### Data supplied
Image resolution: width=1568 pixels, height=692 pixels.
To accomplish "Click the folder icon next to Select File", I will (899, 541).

==

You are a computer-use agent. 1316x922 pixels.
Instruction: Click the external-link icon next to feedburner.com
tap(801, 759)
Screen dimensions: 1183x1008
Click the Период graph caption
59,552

### Exercise brief
Go through the material and select each line with the string "pixels" in it.

### Worked solution
Image resolution: width=1568 pixels, height=692 pixels.
You are a computer-use agent. 1316x922 pixels.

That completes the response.